Théâtre de Poche Montparnasse
75 boulevard du Montparnasse
75006 Paris
01.45.44.50.21

Jusqu’au 10 mars 2024
Du mardi au samedi à 21h
Le dimanche à 17h

 

Les Diaboliques loupe

Photo © Sébastien Toubon

 

En 1874, Jules Barbey d’Aurévilly publiait Les Diaboliques, un recueil de six nouvelles explorant des histoires d’amour passionnelles et interdites sur fonds de vengeance et de crime. À l’époque, le livre fut saisi pour son côté scandaleux et immoral. Cependant, il circula sous le manteau et fut lu comme un plaisir coupable. Car comme le disait si bien l’auteur « Interdire un livre c’est le recommander ».

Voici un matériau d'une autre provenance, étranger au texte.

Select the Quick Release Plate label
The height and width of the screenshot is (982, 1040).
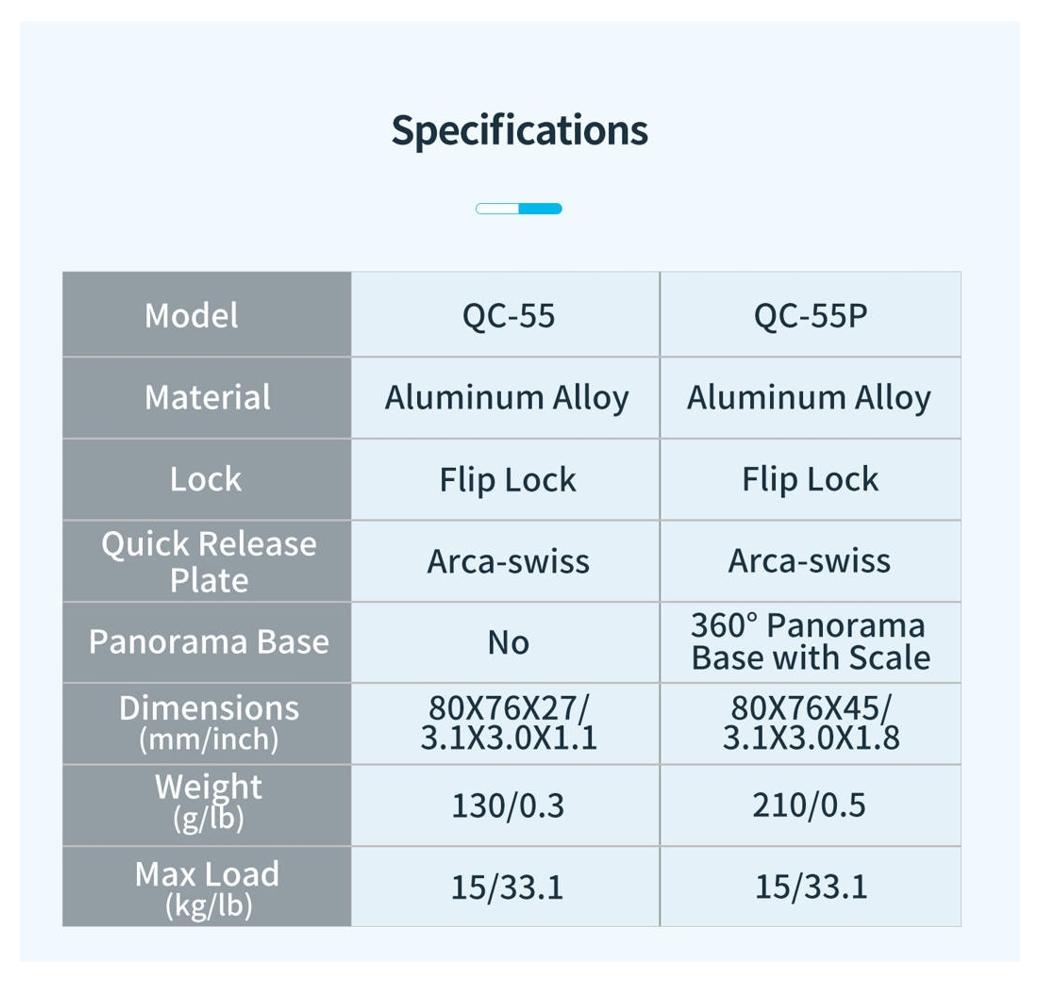pyautogui.click(x=208, y=561)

Et c’est là le fil rouge de la pièce : comprendre cent cinquante ans plus tard pourquoi ce texte fut interdit et comment pouvait alors se défendre l’auteur. Pour ce faire, Christophe Barbier a brodé autour du texte original, mettant en scène le procès de l’auteur, ce qui apporte un côté didactique au spectacle, tout en reliant les histoires entre elles.

Les quatre acteurs présents sur scène donnent ainsi corps et voix à Barbey d’Aurévilly, qui se défend, face à un juge absent dont on devine les questions. L’auteur se justifie : il n’aurait écrit que la vérité et ce dans le but de dissuader les lecteurs de se comporter comme les personnages de ses nouvelles. Ainsi, Le Bonheur dans le crime, Le rideau cramoisi, La Vengeance d’une femme et Un dîner d’athées, sont autant d’illustrations de sa démonstration. Magali Lange et Reynold de Guenyveau campent ces quatre couples au destin tragique tandis que Gabriel le Doze et Krystoff Fluder, commentent et précisent ce qui se joue sur scène, tels des narrateurs ne perdant pas de vue le supposé procès.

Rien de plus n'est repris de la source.